Connecting to Xdm with a Mac


I have a server that I connect to through Xdm from a Windows box with Hummingbird Exceed. This allows me to display the whole desktop remotely on my PC. I am trying to figure out a way to do this with my Powerbook as well. Does anyone know of a way to achieve this with Mac's builtin X11 server?


Scratch & Sniff Committee
Yes. Run the X11 server, and bring up an xterm terminal window. Then, ssh across to the server you want to connect to and once you're in any X11 application you run will appear on your Mac's desktop (this is called "piping"). I recommend you run whatever window-manager you like to use, such as KDE or gnome.

With a little tweaking, you can even use shell scripts and so on to automate the whole task of connecting.


Mac (r)evolution
Well, yes this would allow individual X applications to display on your Macintosh X server.

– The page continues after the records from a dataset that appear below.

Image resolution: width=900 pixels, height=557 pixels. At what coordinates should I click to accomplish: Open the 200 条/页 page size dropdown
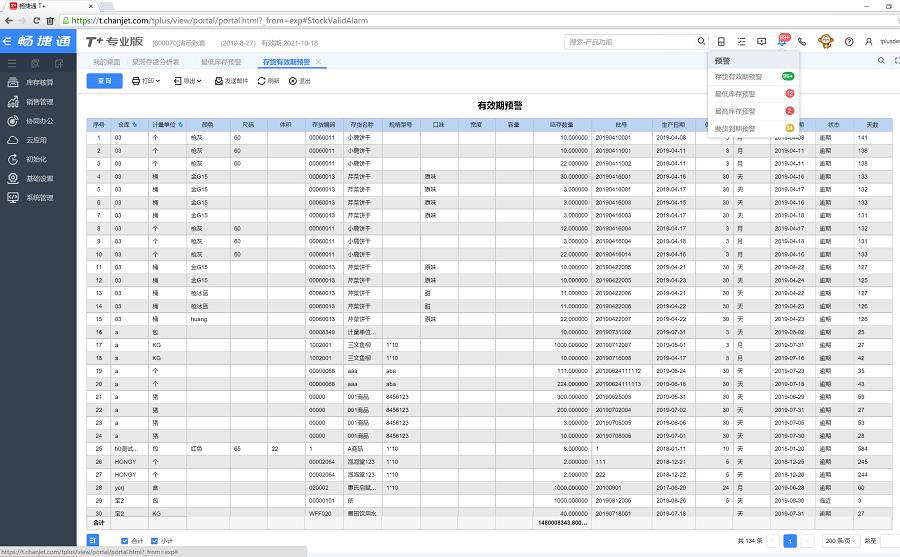[838, 541]
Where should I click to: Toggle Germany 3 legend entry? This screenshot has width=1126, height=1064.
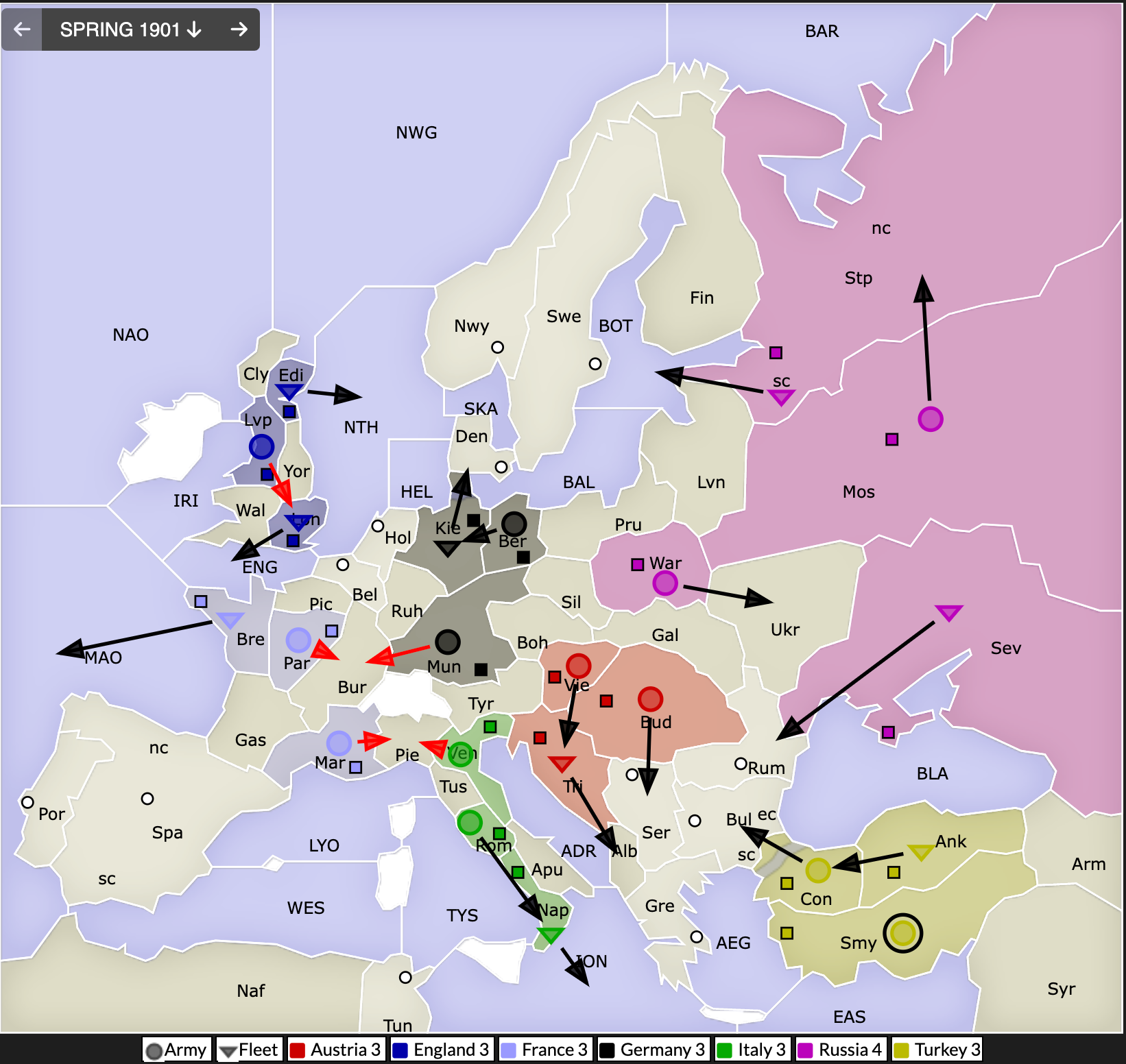click(x=653, y=1050)
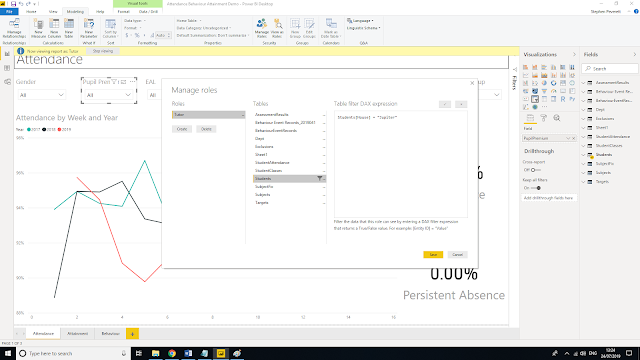This screenshot has height=360, width=640.
Task: Click Save in Manage roles dialog
Action: point(433,254)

Although it's not really "piping" but "tunnelling X". However, what if you want to connect to the remote X server via XDMCP such that you'll get a full-screen login (similar to what you would get if you sat the system console)? Well, turns out you can do that too.

Ideally, you would do:

sudo X -query server_name_or_IP_address

however when I tried this to connect to a Linux box, no dice. I got a "XDMCP fatal error: Manager unwilling Host unwilling" even though I can connect just fine from a Win2k PC with Cygwin. But you can do this:

sudo X -indirect server_name_or_IP_address -terminate

[edit] You probably want to use the "-terminate" flag to prevent cycling when you logout (i.e. another XDMCP Host Window popping up)[/edit]

After a moment, the familiar XDMCP Host Window pops up. You can add the IP address into the Host window and click "Add". It then shows up in the list of hosts, and even though it reports (for me anyway) "Display not authrorized to connect" alongside the remote X server name, when you clik on it and hit "Accept", a moment later you've got your remote desktop login window.

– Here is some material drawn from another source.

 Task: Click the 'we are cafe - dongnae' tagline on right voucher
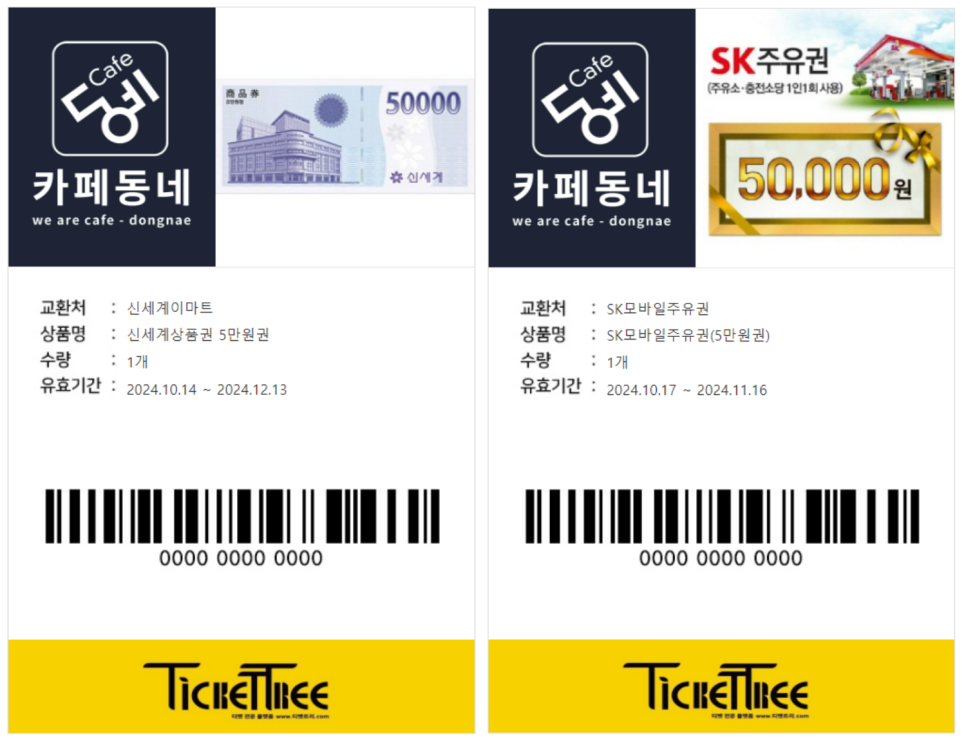591,221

One caveat - my tests of this don't allow custom sizes (i.e. as in Linux where you could say "X -screen 0 800x600+0+0") so it's full-screen. Hence the friendly OS X Dock will get in the way. So you might want to shift it, or your KDE or Gnome taskbar, to the sides so they don't get in each others' way.

Tested this on OS X 10.4.2, remote system SuSE Linux 9.3 Professional.